I’ve got a short list of other tickets I’ve found in a similar situation, most of them have an obvious forum thread they came from, but not always. I’m still reading through the whys and wheres of the code involved for those ones before I stick my nose in and make suggestions.

Would be prefered if the discussion about a PR could be done at one location instead of (as its today) at three different places:

In order to FOMO (fear of missing out) one is (in worst case) forced to paste the same comment at three different places just to make sure that something isnt missed by others.

@talmakion @alain

@dmbaturin added a custom field to vyos.dev tasks
I will work with @evgeniy.bondarenko to add a custom field to forum topics (to see if we can have a link to the topic). Meanwhile, we can post a link to vyos.dev in the first post.

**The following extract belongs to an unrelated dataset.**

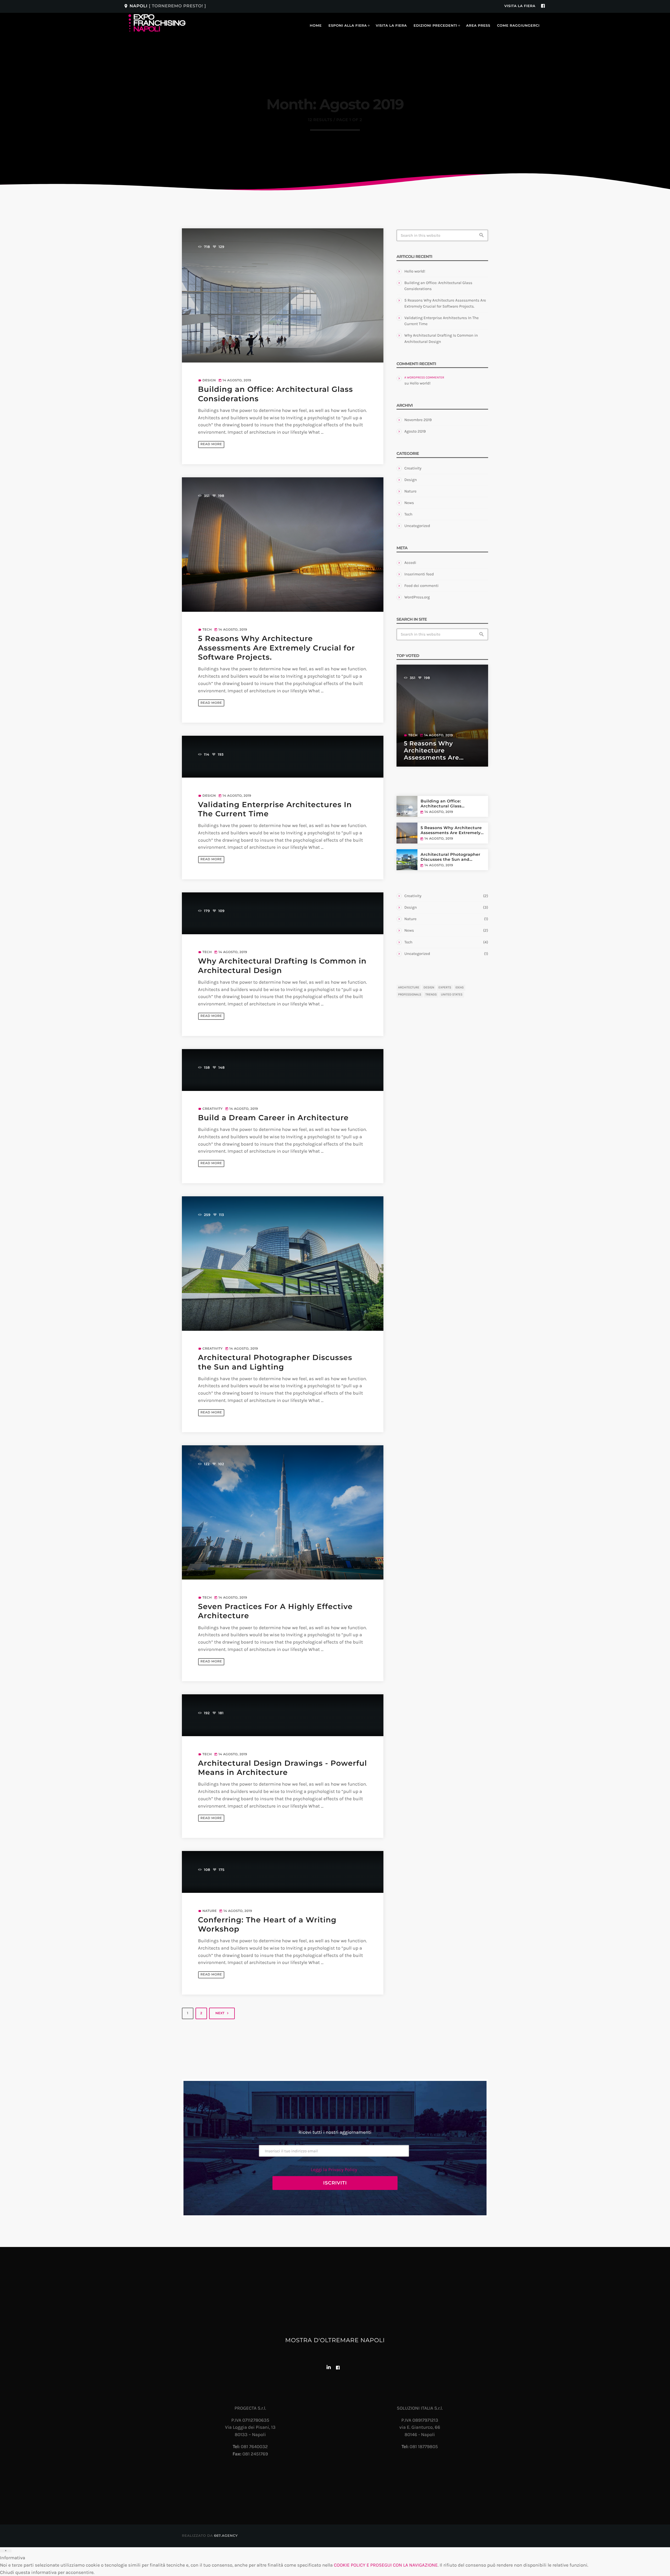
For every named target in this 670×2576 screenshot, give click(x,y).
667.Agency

@Apachez, there is no universal solution. Depending on the issue, it may or may not require forum discussion. When everything is clear, and the task is to add some trivial stuff, no forum topic will be needed, but if an issue or feature requires discussion, a forum will probably be an easier option for many people who do not have vyos.dev account but want to provide input
Discussions in PRs are mostly related to code changes in PRs, not about the feature/issue itself


@talmakion as a fellow contributor wanted stop by this thread and give my appreciation to the work your doing (have seen you post a few PRs over the past days). Our community grows one person at a time :grinning:


Cheers mate - just learning by attacking a few bug tickets here and there, hoping to get to the point where I can contribute to features.